Classifying companies for the first time, in real-time

Working in consultation with the UK Department for Business, Energy & Industrial Strategy (BEIS) and the Knowledge Transfer Network (KTN) , The Data City is creating a new standard that we call Real-Time Industry Classification. Using ground-breaking technology and the input of experts from a range of specialisms and industries – we are creating taxonomies for a range of new and emergent business sectors which increase the volume of accurately classified organisations (compared to current methods) by up to 95%.

Our Data City Explorer is an automatic classifying tool which uses machine learning to facilitate the analysis of economic sectors through company list building. In other words, it is an instrument which identifies and maps organisations working in a field.

Its central methodological approach is supervised machine learning, integrating the best aspects of traditional methods and the newest technological developments. Supervised machine learning technology uses training sets defined by the user to refine algorithms that mine and enquire company data.

Therefore, supervised machine learning combines the benefits of manual search strategies, as far as there is always a user that controls the searching process, with automated technology. With Data City Explorer, the user creates and refines training sets based on keywords used by an algorithm to obtain a comprehensive list of relevant companies.

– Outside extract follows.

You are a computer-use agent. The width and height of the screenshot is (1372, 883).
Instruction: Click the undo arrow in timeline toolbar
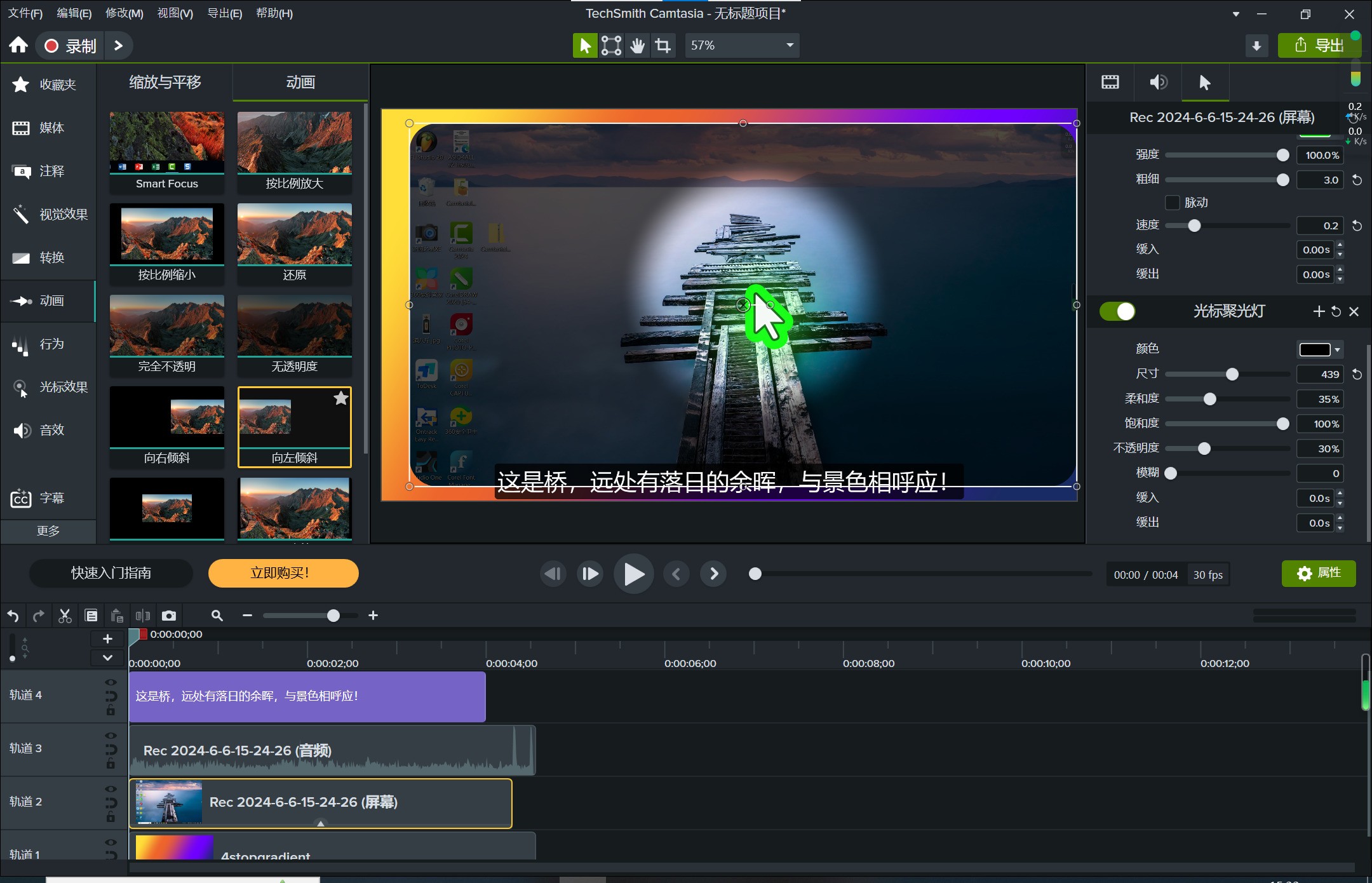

The first step is to decide what data is needed. This is an important decision that informs the creation of training sets and the overall size and quality of business and sector lists.

First: selecting keywords

Second: adding relevant companies to the training set

Confirmation of companies used to build the list

The above images showcase the initial steps to build a company list. First, the user introduces relevant keywords the software uses to identify companies. Secondly, the user selects the companies relevant to their approach. Then, The Data Explorer creates a list.

Finally, the ability to filter results allows us to target specific keywords, as well as exclude others, giving us the incredibly precise ability to target and select the exact organisations we want. It is this ability that allows us identify companies within specific taxonomies or industry categories, but also to build incredibly accurate classification lists based on the self-declaration of each company website identified by the classifier.

View of the first list

Companies included/excluded in the training set

Score created by the algorithm. Communicated how well the company matches the keywords and training set.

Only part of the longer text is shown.